Tuesday, 22 March 2011

PHD Route (According to St Andrews University)

A typical PhD might progress as follows: 

Year One. Time is spent on in depth research into your chosen field of study. By the end of the year you will have completed at least one chapter of your thesis, participated in the annual postgraduate conference and study day, drafted a full plan for your thesis (chapter breakdown) and worked out your timetable for completion. This is a good year in which to hone language skills, and perhaps to take extended research trips overseas (including in the past, trips by former students to Hong Kong, Russia, Turkey, South Korea, etc). 
Year Two.

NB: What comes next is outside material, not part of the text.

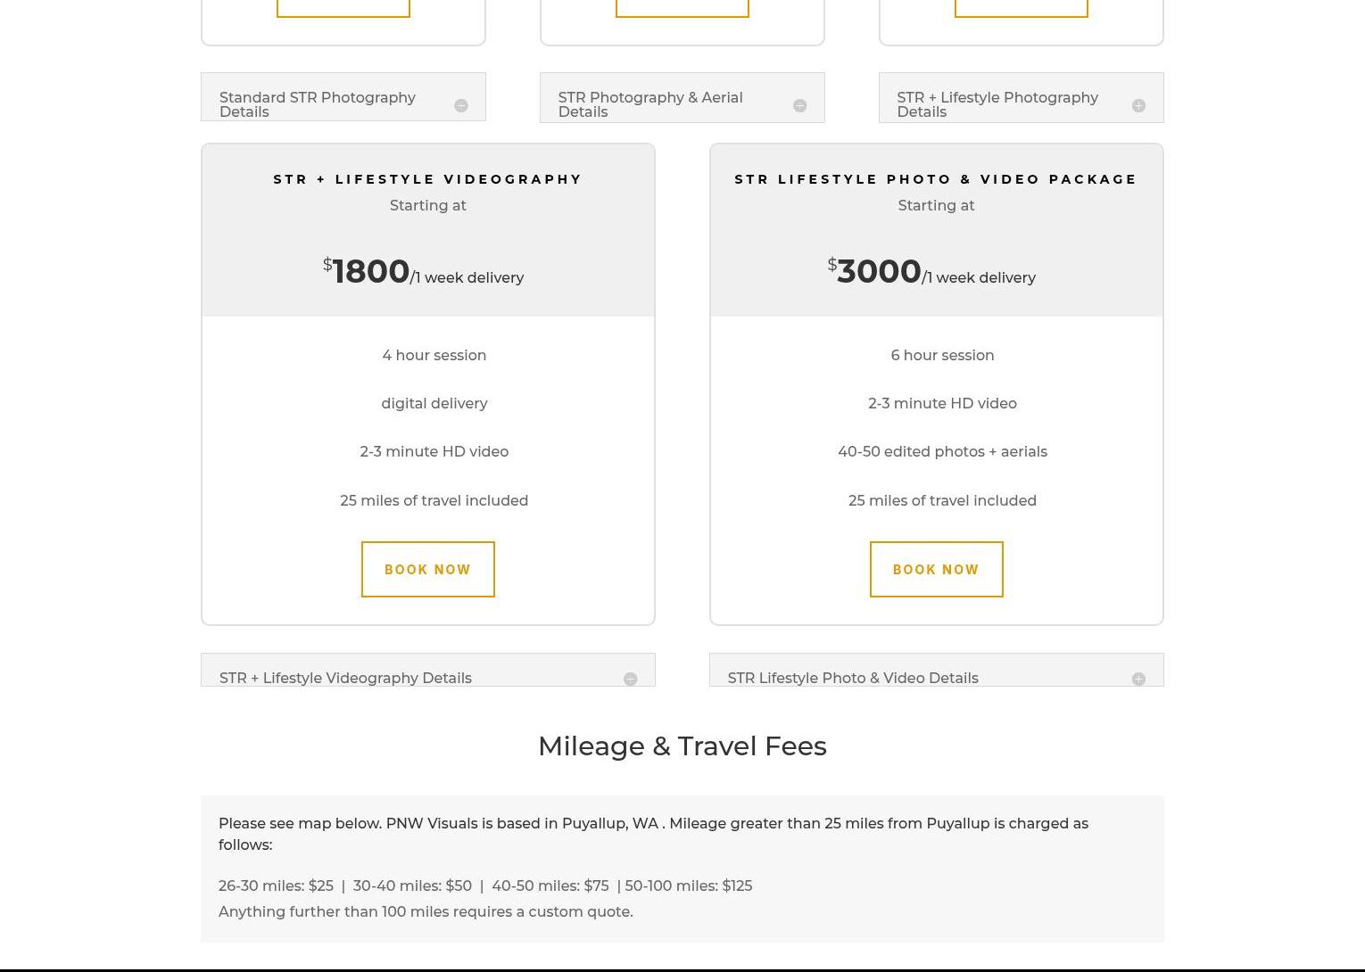Open the STR + Lifestyle Photography Details title

click(997, 104)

Written at least two or three further chapters. Gained experience as a seminar tutor throughout the year. Participated in, and perhaps organised, the annual postgraduate conference and study days. Written book reviews. Delivered conference papers at other institutions, either nationally or internationally.

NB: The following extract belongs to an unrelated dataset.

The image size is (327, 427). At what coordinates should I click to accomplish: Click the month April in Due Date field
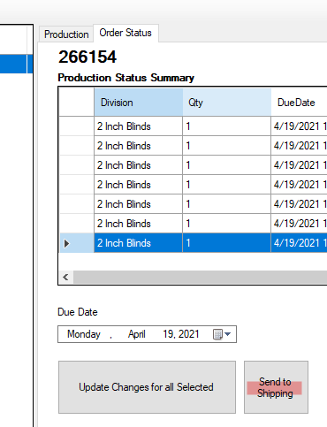[x=137, y=334]
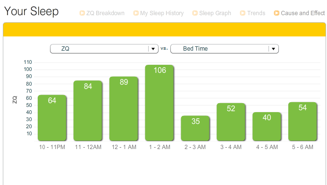Open the ZQ metric combo box
Image resolution: width=327 pixels, height=185 pixels.
tap(104, 49)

Year Three. Completed your first full draft of the thesis. Consolidated your teaching experience as a seminar tutor, perhaps also delivering some lectures. Participated in, and perhaps organised, the annual postgraduate conference and study days. Worked up a draft of a journal article for submission to a reputable refereed journal. Delivered conference papers at other institutions.

Year Four (writing up year). Completed and submitted final draft of thesis. Delivered full length, one hour paper on your research as part of the Centre for Film Studies Seminar Series. Continued work on publications, conferences and even applications for funding, as you enter the job market. 

Sunday, 20 March 2011

I'm completing a proposal pannel for a conference and I've just found some information about speakers and session organizers that you can find useful. Specially because I have heard many times the question: how many pages do I have to write if I'm going to speak 15 minutes? The answer according with MLA rules is  7 and a half.

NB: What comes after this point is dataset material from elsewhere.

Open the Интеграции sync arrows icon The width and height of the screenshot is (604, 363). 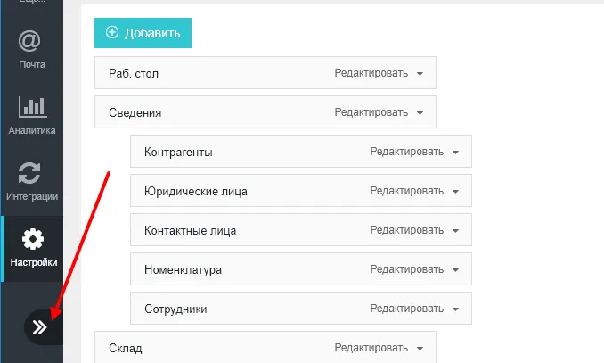pos(31,173)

FROM: guideline for speakers (MLA)

BASIC:Guidelines for Speakers and Session Organizers

The MLA Program Committee approved the following guidelines for speakers and session organizers at the MLA convention.

  1. Assume that a page of double-spaced, typed material, in a standard elite-sized font, takes about two minutes to read, without any extemporaneous comments added during the reading. This means that it takes fifteen minutes to read seven and one-half pages and twenty minutes to read ten pages.
  2. A presenter who is likely to add extemporaneous comments during the reading should start with a paper that is shorter than the lengths noted above.
  3. A presenter who speaks extemporaneously (with or without notes) should rehearse the presentation to ensure that it will fit in the allotted time.
  4. Session organizers should be modest in their plans for including speakers and keep in mind that MLA policy requires fifteen minutes of each session to be reserved for discussion. A seventy-five-minute session therefore allows one hour for presentations and can accommodate three speakers, along with the presider's introductions. A respondent should count as one of the three speakers. More presenters or respondents can participate only if the length of the individual presentations is reduced.